──────── Data to examine
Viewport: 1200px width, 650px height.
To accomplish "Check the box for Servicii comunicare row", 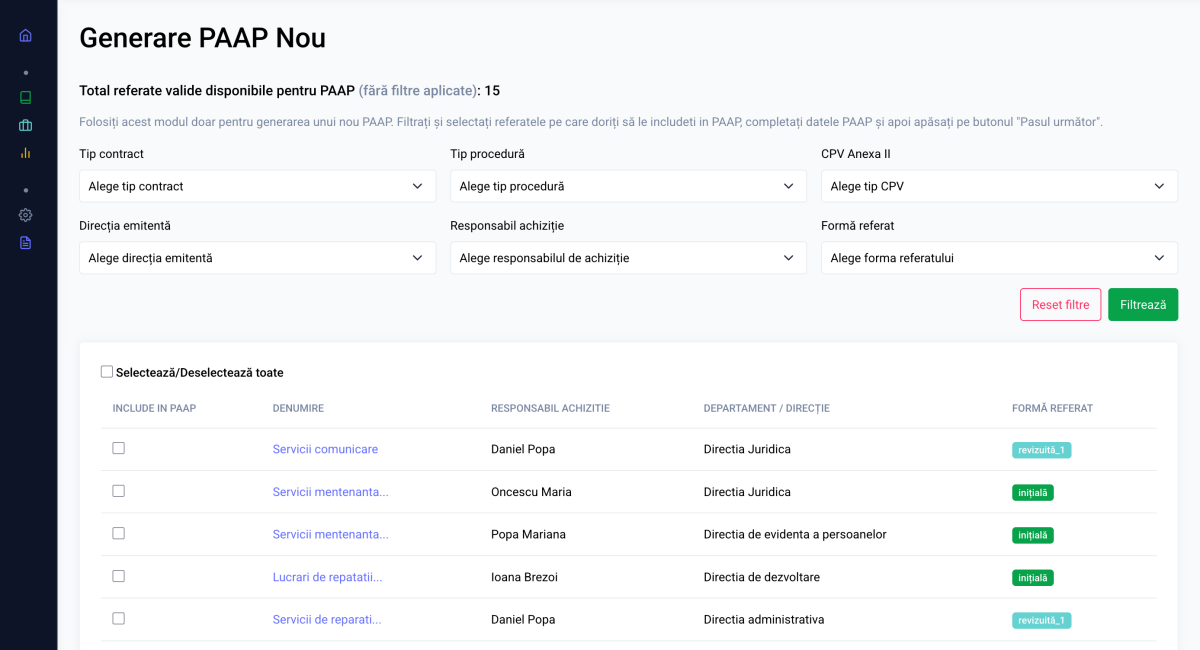I will [x=119, y=448].
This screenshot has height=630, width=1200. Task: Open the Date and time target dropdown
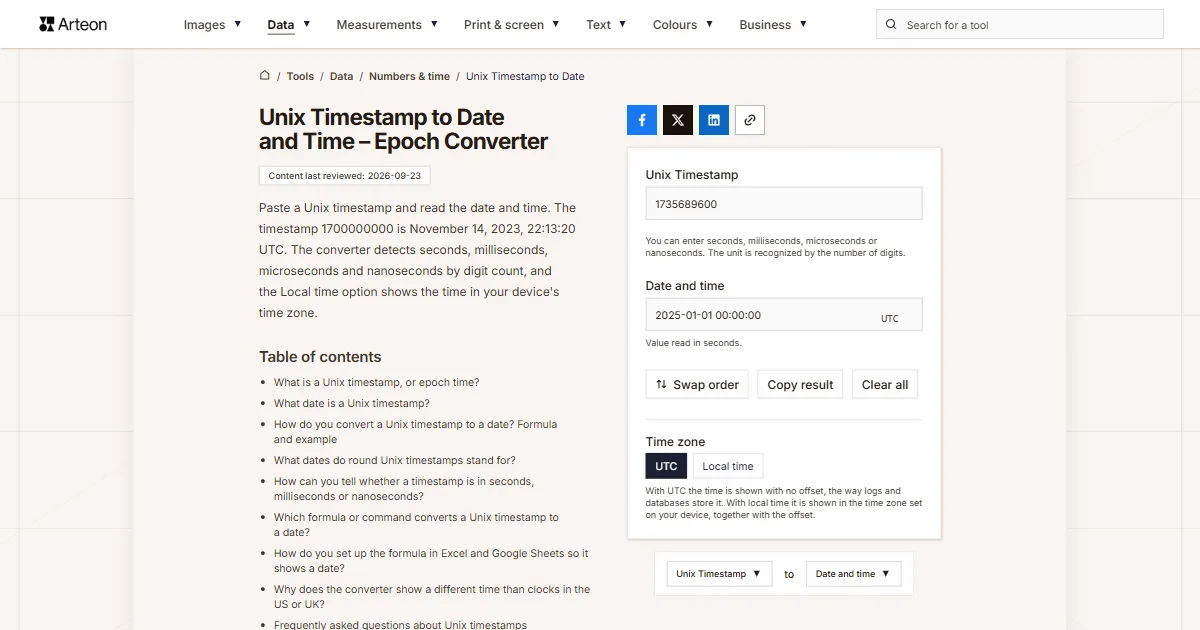tap(854, 573)
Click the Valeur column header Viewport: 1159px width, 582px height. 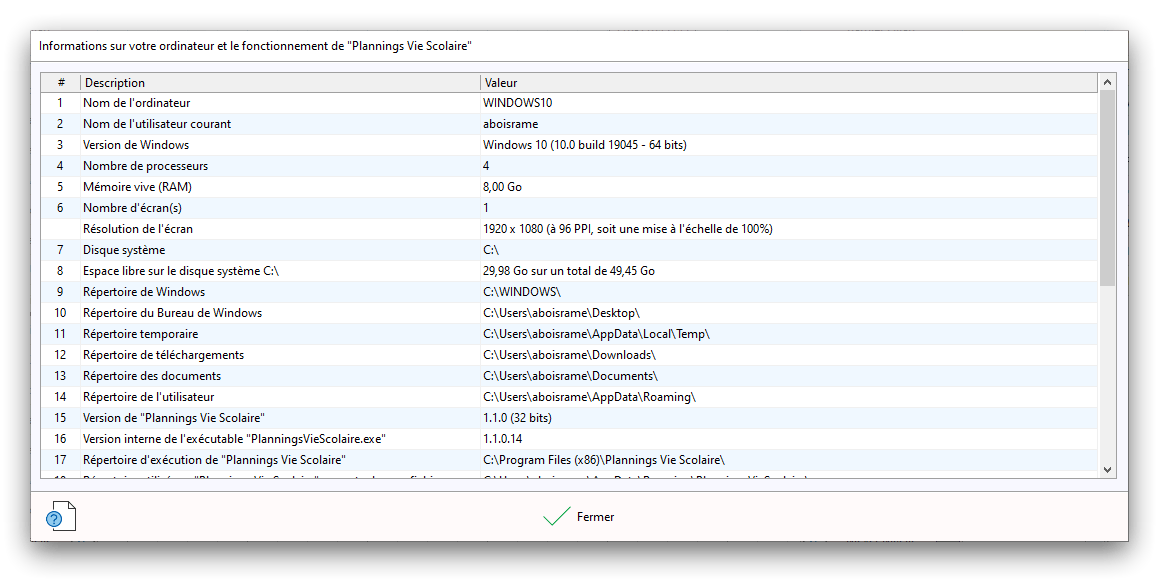tap(788, 83)

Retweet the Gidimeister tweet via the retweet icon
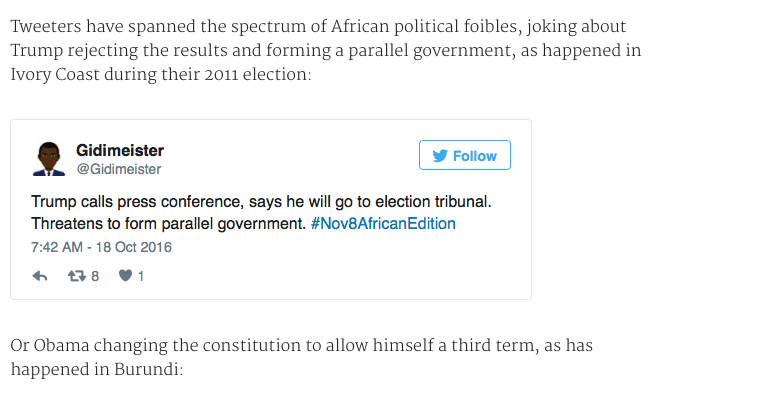77,275
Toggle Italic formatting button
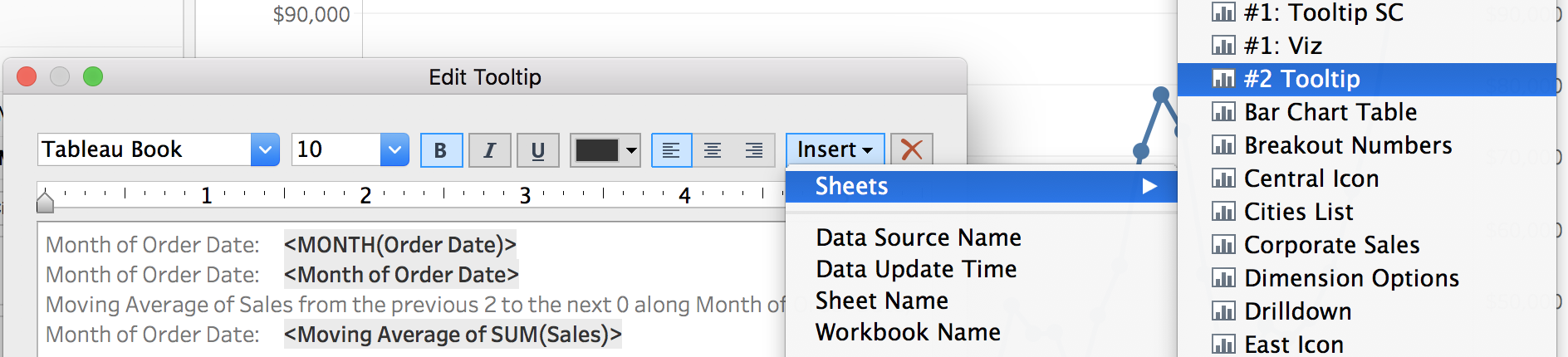The image size is (1568, 357). (489, 150)
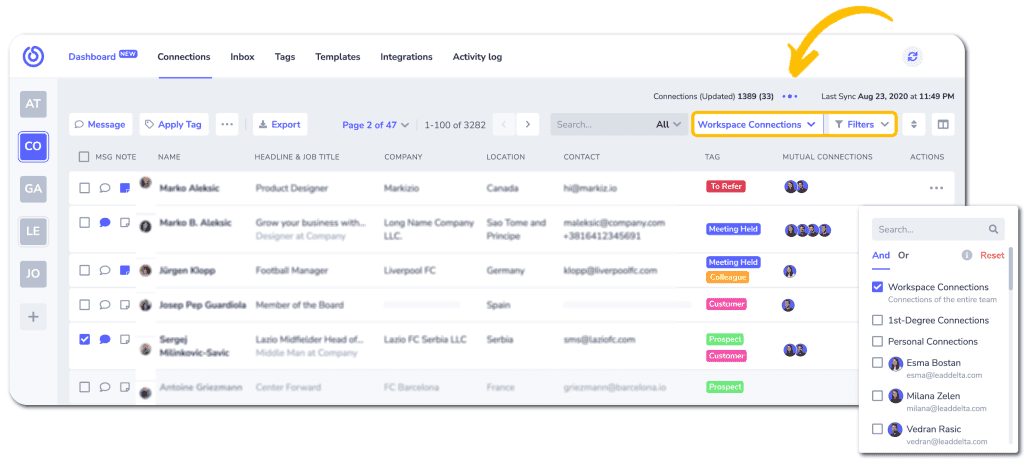Click the filter panel search field
The height and width of the screenshot is (459, 1024).
[938, 229]
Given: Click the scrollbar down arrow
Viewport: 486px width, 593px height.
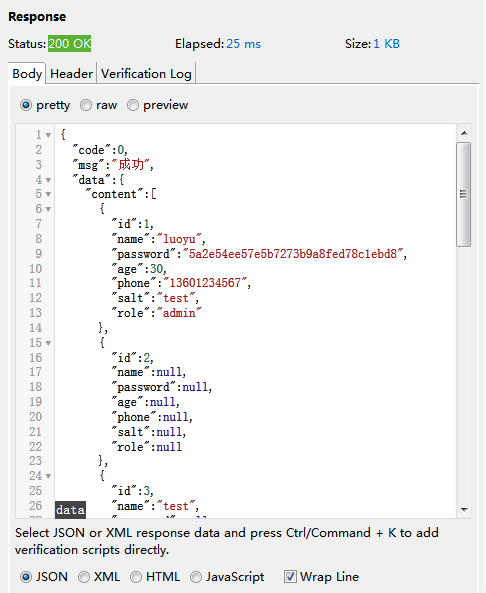Looking at the screenshot, I should pyautogui.click(x=464, y=510).
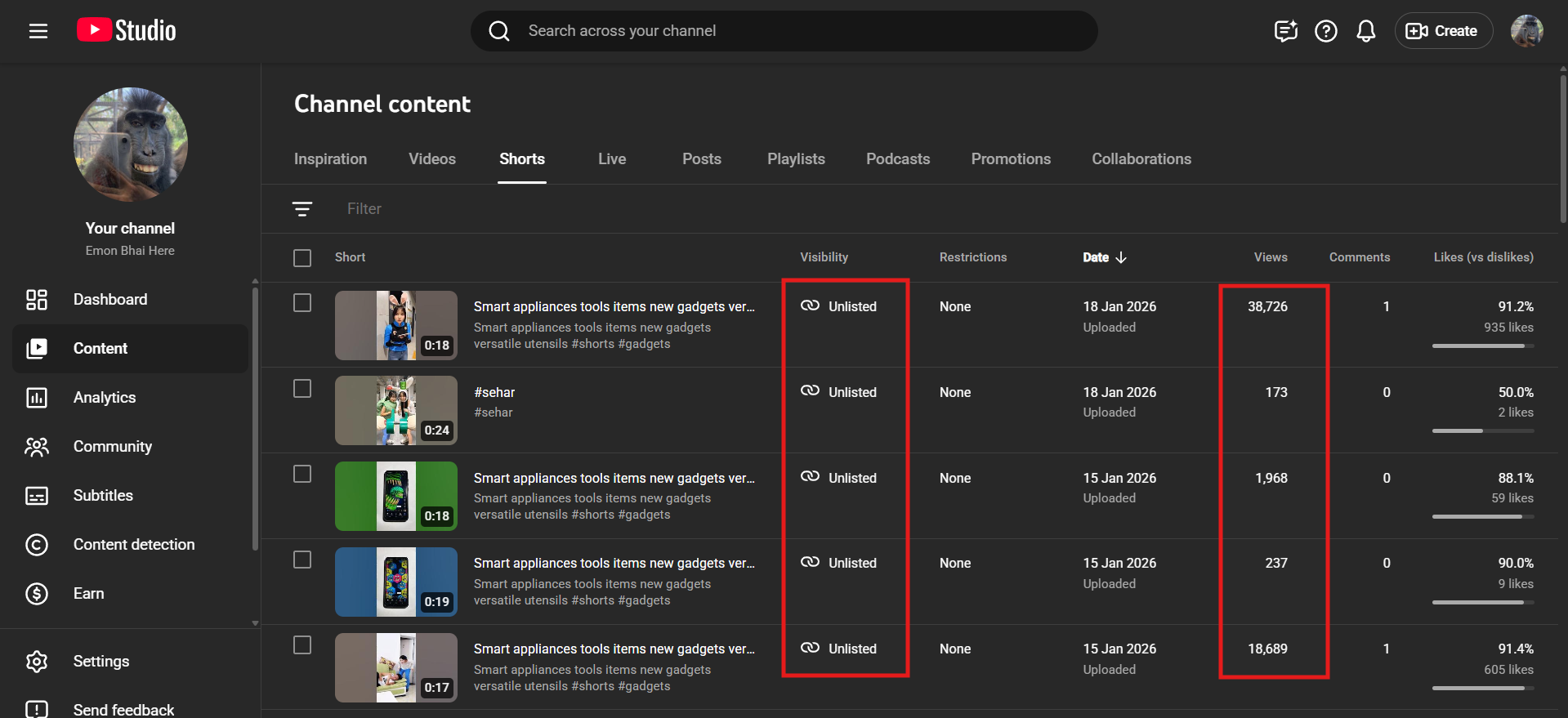The height and width of the screenshot is (718, 1568).
Task: Switch to the Playlists tab
Action: (796, 159)
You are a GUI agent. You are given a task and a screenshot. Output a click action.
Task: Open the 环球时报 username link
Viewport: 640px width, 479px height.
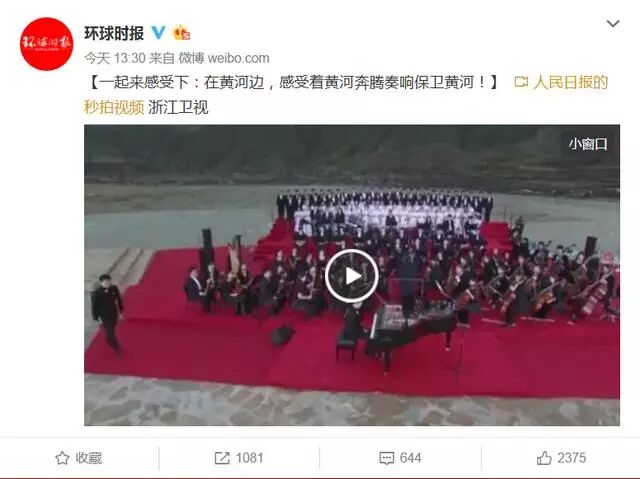114,33
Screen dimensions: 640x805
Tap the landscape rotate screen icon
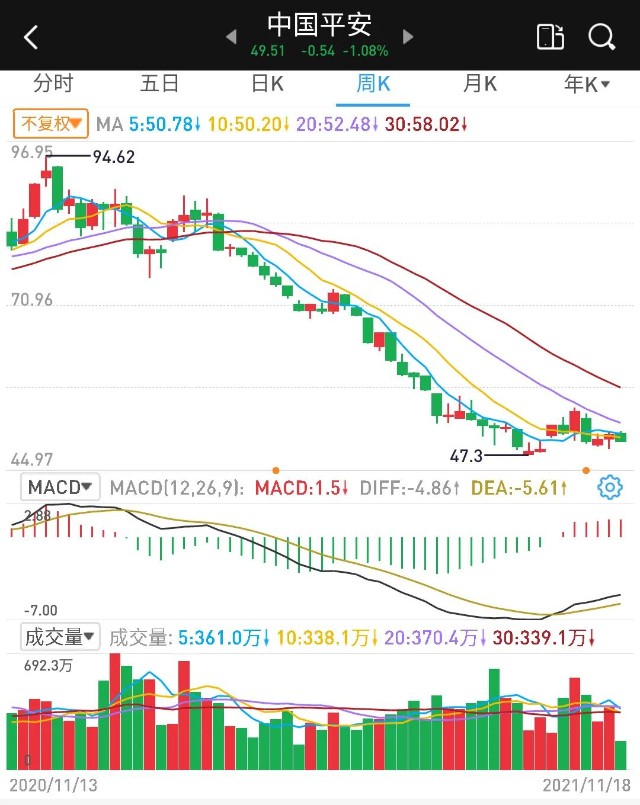click(550, 38)
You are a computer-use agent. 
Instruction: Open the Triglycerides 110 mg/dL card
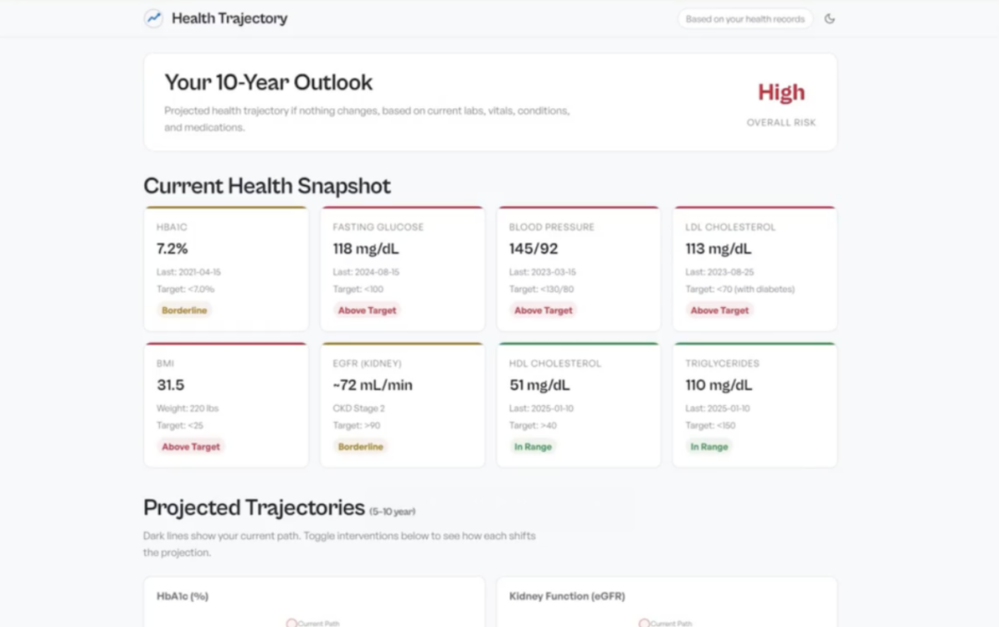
────────────────
What is needed: Wherever the string "agent" appears in the data above, report the whole line.

Result:
You are a GUI agent. You are given a task and a screenshot. Output a click action.
You are a computer-use agent. 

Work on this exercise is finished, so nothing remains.